SKYLON will use SABRE engines in air-breathing mode to accelerate from take-off to Mach 5.5 which allows 1,250 tonnes of atmospheric air to be captured and used in the engines, of which 250 tonnes is oxygen which therefore does not have to be carried in propellant tanks. At Mach 5.5 and 25 kilometres altitude the SABRE engine transitions to its rocket engine mode, using liquid oxygen stored on board SKYLON, to complete its ascent to orbit at a speed of Mach 25. In this space access application, SABRE engines need an operational life of only 55 hours to achieve 200 flights, significantly less than the 10,000s of hours needed for conventional jet engines.
Though SABRE engines utilise many existing rocket and jet engine technologies, two key areas new to aerospace had to be addressed: ultra-lightweight heat exchangers and frost control. REL has focused primarily on developing these new technologies and the advanced manufacturing techniques required for their commercialisation.
Ultra-Lightweight Heat Exchangers
These cool the incoming airstream very quickly and effectively, from over 1,000 °C to minus 150 °C in less than 1/100th of a second (six times faster than the blink of an eye). They are extremely lightweight — approximately 100 times lighter than current technology — allowing them to be used for aerospace applications for the first time.
The impact that these miniaturised heat exchangers will have on aerospace propulsion systems is comparable to the impact of the silicon chip on computing: new products, new markets, new capabilities.

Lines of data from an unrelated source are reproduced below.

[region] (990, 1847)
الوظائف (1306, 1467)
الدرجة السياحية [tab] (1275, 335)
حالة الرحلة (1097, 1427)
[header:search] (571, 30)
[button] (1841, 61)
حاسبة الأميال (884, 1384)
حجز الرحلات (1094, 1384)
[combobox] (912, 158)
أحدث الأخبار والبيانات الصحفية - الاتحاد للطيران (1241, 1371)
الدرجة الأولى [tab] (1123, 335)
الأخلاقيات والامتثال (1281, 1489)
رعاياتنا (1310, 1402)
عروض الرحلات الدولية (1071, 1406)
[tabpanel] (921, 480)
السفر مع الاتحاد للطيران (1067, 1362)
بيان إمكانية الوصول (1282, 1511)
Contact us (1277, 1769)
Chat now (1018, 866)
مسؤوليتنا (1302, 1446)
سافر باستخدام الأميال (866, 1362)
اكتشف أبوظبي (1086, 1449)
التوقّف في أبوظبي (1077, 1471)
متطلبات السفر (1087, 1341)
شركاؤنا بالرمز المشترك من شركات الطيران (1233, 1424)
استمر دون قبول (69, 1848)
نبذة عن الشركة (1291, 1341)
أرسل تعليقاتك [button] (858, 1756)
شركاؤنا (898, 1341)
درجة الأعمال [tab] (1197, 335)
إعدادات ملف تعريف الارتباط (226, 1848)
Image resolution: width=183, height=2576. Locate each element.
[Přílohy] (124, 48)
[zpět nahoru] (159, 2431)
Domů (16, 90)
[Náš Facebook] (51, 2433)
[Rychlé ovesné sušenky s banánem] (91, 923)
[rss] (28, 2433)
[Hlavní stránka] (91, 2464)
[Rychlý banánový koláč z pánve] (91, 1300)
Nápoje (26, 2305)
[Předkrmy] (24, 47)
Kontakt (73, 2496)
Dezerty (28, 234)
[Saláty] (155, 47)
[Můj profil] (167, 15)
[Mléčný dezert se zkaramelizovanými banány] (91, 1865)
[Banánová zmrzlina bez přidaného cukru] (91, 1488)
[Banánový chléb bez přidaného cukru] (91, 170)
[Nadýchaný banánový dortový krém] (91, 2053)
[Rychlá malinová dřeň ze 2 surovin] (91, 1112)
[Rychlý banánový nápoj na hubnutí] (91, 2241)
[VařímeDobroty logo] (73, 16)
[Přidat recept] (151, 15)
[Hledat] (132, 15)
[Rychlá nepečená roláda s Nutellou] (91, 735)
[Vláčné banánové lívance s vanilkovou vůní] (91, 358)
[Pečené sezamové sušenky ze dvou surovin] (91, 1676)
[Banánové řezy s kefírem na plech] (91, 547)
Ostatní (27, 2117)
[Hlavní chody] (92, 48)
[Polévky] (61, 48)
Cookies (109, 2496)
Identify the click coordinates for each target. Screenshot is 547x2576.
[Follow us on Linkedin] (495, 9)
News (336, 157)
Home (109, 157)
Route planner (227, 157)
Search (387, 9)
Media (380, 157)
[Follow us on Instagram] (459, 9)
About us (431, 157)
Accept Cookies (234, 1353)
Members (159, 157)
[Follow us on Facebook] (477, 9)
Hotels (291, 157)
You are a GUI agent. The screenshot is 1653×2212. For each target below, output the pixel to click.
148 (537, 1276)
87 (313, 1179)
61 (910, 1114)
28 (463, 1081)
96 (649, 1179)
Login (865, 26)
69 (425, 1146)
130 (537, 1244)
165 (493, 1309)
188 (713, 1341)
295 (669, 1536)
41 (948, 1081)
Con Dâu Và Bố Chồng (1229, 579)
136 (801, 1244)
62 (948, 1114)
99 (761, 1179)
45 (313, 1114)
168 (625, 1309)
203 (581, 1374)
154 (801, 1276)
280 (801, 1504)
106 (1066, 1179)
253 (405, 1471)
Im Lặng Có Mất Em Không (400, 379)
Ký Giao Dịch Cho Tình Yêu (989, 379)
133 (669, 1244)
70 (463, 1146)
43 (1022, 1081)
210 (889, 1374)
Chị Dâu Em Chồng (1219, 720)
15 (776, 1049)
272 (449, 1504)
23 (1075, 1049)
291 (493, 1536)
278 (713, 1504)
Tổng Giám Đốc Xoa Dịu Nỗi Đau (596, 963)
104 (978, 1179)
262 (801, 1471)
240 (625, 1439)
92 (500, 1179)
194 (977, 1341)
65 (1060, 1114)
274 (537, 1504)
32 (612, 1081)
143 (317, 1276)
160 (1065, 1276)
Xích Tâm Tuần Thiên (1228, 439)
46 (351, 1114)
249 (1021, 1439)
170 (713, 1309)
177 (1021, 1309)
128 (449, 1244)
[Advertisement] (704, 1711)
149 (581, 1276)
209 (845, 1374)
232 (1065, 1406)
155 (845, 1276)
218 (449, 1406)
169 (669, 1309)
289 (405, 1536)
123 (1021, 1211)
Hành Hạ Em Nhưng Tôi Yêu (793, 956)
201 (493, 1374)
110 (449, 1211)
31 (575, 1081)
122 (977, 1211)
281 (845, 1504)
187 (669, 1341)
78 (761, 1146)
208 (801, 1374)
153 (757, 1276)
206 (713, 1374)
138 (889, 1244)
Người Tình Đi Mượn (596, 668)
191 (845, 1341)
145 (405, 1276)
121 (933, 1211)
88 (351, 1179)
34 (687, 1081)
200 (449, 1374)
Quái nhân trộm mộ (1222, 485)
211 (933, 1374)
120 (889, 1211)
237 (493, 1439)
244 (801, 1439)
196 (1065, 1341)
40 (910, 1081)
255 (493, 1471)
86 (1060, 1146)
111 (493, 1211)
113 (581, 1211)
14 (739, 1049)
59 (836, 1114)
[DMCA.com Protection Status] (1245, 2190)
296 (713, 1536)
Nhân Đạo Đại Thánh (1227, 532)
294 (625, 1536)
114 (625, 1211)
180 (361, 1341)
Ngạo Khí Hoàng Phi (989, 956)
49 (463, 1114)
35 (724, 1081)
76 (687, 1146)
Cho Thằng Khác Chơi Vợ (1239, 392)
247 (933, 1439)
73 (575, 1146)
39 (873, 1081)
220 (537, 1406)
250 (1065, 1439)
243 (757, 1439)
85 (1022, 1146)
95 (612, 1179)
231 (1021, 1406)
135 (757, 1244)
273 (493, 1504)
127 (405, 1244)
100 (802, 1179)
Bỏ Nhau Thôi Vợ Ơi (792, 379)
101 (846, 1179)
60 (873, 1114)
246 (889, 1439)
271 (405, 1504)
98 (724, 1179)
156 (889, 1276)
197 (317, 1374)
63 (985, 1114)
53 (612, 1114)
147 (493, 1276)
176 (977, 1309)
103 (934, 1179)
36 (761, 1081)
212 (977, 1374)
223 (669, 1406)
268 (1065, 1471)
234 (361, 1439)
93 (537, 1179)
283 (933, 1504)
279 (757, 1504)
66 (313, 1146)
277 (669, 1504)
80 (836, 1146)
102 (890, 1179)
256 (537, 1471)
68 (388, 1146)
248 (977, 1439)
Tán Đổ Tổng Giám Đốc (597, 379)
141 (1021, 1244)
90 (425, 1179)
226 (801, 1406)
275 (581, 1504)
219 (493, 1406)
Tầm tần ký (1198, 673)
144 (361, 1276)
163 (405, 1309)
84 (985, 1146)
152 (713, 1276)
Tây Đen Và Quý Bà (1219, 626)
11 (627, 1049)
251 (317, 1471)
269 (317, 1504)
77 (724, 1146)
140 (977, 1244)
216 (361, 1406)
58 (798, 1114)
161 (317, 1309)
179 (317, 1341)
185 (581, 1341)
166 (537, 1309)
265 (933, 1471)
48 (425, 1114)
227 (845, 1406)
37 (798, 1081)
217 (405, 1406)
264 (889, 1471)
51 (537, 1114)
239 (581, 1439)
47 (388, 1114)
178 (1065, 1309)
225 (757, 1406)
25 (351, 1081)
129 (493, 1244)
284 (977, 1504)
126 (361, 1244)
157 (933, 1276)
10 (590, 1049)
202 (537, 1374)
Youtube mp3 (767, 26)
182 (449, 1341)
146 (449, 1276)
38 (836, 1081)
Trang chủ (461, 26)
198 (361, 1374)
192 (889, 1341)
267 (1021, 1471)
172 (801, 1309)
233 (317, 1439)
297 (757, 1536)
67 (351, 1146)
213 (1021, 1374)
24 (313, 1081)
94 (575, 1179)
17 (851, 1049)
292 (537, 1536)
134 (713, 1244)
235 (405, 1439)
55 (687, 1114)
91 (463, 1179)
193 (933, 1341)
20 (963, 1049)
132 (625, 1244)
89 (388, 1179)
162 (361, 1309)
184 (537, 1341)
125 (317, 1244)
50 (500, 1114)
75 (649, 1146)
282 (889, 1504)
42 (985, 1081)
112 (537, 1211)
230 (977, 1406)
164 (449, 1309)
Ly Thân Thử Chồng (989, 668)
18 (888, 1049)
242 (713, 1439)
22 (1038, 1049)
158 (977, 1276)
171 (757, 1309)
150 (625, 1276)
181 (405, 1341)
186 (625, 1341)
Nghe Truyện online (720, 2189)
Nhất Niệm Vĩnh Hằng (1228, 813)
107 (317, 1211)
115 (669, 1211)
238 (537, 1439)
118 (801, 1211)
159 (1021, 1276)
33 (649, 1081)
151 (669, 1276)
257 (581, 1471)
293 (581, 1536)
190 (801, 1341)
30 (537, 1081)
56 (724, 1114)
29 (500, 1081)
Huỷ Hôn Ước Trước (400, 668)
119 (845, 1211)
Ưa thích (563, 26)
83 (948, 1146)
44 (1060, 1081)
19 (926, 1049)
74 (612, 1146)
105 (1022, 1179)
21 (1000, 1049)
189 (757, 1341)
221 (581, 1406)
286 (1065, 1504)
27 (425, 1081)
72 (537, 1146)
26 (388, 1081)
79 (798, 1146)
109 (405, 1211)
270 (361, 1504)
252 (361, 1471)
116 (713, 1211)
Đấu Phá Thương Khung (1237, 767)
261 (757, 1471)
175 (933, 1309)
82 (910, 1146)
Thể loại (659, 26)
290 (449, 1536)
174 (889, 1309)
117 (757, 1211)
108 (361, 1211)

* Over 50 km of heat exchanger tubing for a weight penalty of less than 50kg
* Heat exchanger tube wall thickness less than 30 microns (less than the diameter of a human hair)
* Incoming airstream to be cooled to -150 °C in less than 20 milliseconds (faster than the blink of an eye)
The moisture content in air turns to frost when it passes over REL’s very cold heat exchangers. This frost blocks the heat exchangers and stops them working. REL has therefore developed technology to prevent frost formation.
* No frost formation during low temperature operation
Skylon Space plane
SKYLON is an unpiloted, reusable spaceplane intended to provide reliable, responsive and cost effective access to space.
Currently in early development phase, the vehicle will be capable of transporting 15 tonnes of cargo into space. It is the use of SABRE’s combined air-breathing and rocket cycles that enables a vehicle that can take off from a runway, fly direct to earth orbit and return for a runway landing, just like an aircraft.
* SKYLON will provide aircraft-like access to space to enable:
* Operation from runway to orbit and back
* Order of magnitude reduction in cost vs. existing technology
* 400 x improved reliability
* Responsive access to space
A Lapcat aircraft carrying 300 passengers could go from Europe to Australia in about four hours.